Meet Dynamic Individual Preferences: Resolving Conflicting Human Value with Paired Fine-Tuning
This work addresses the problem of adapting LLMs to individual users with evolving and contradictory preferences, which is a practical bottleneck for personalized AI systems.
The paper tackles the challenge of aligning large language models with dynamic and conflicting individual preferences, introducing Preference-Paired Fine-Tuning (PFT) and the Value Conflict Dilemma (VCD) dataset. PFT achieves up to 96.6% accuracy in multi-choice classification and a 44.76% improvement in user-specific preference alignment over single-preference models.

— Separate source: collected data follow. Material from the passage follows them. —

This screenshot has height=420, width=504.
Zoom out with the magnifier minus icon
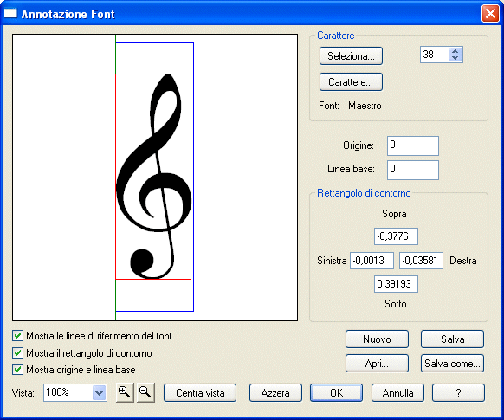145,392
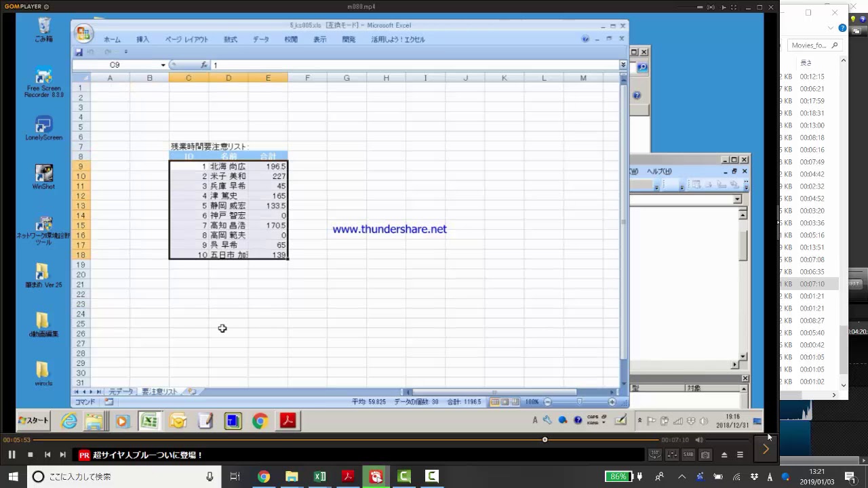The height and width of the screenshot is (488, 868).
Task: Pause the video with the pause button
Action: click(12, 455)
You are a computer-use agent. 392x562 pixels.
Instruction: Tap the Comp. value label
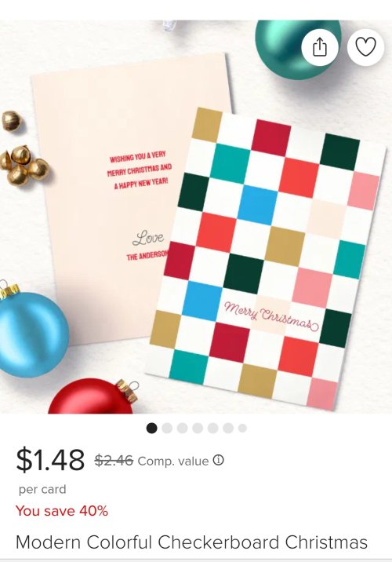coord(173,461)
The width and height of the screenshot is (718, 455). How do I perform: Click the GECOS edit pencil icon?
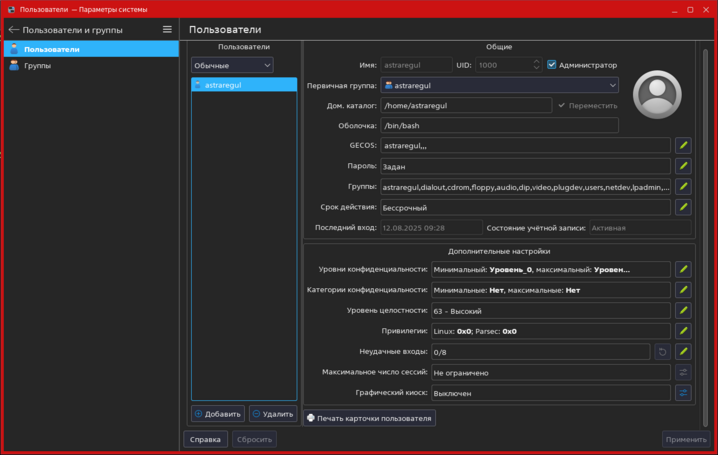(683, 146)
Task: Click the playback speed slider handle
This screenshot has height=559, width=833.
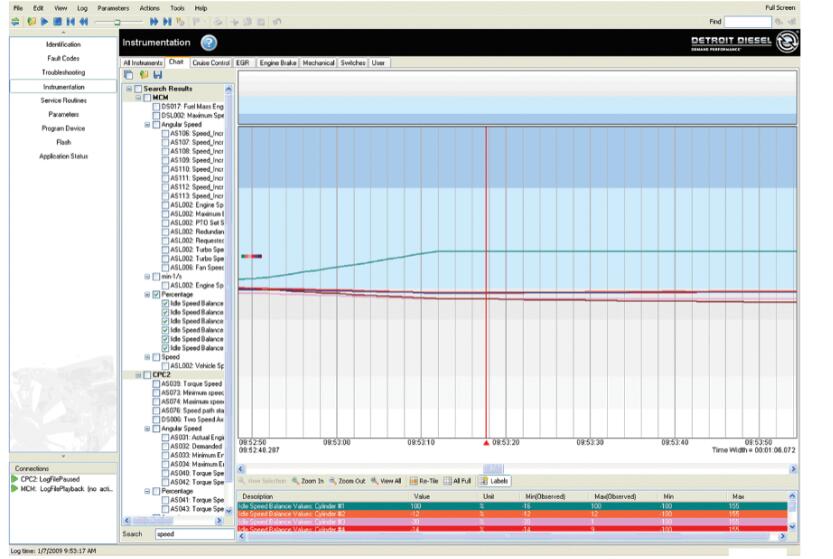Action: (x=116, y=20)
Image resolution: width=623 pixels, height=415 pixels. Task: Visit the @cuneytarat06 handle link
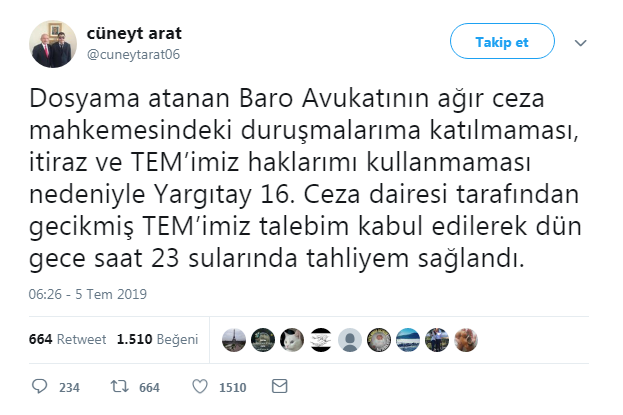(133, 54)
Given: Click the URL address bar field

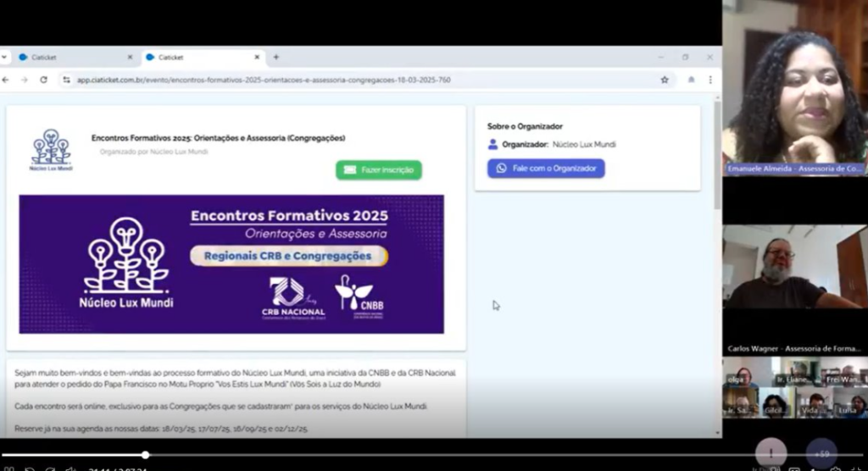Looking at the screenshot, I should click(x=365, y=80).
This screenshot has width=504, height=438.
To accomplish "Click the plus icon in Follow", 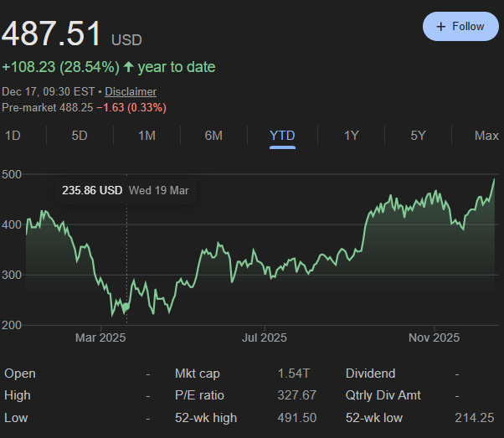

Recent advances in large language models (LLMs) have significantly improved the alignment of models with general human preferences. However, a major challenge remains in adapting LLMs to individual preferences, which are not only diverse but also dynamic. In this paper, we introduce a novel framework, Preference-Paired Fine-Tuning (PFT), designed to align models with contradictory and evolving individual preferences. We present a new dataset, Value Conflict Dilemma (VCD), which includes scenarios that involve conflicting human preferences, facilitating the evaluation of our approach. Our experiments demonstrate that PFT outperforms single-preference training methods, achieving up to 96.6% accuracy in multi-choice classification tasks and the highest open-ended generation score of 8.69. PFT also shows significant improvements over DPO, SFT and some traditional training methods, especially when handling conflicting preferences. Additionally, with limited user history data, models can inferring preference vector rapidly, achieving a 44.76% improvement in user-specific preference alignment in comparison to single-preference models.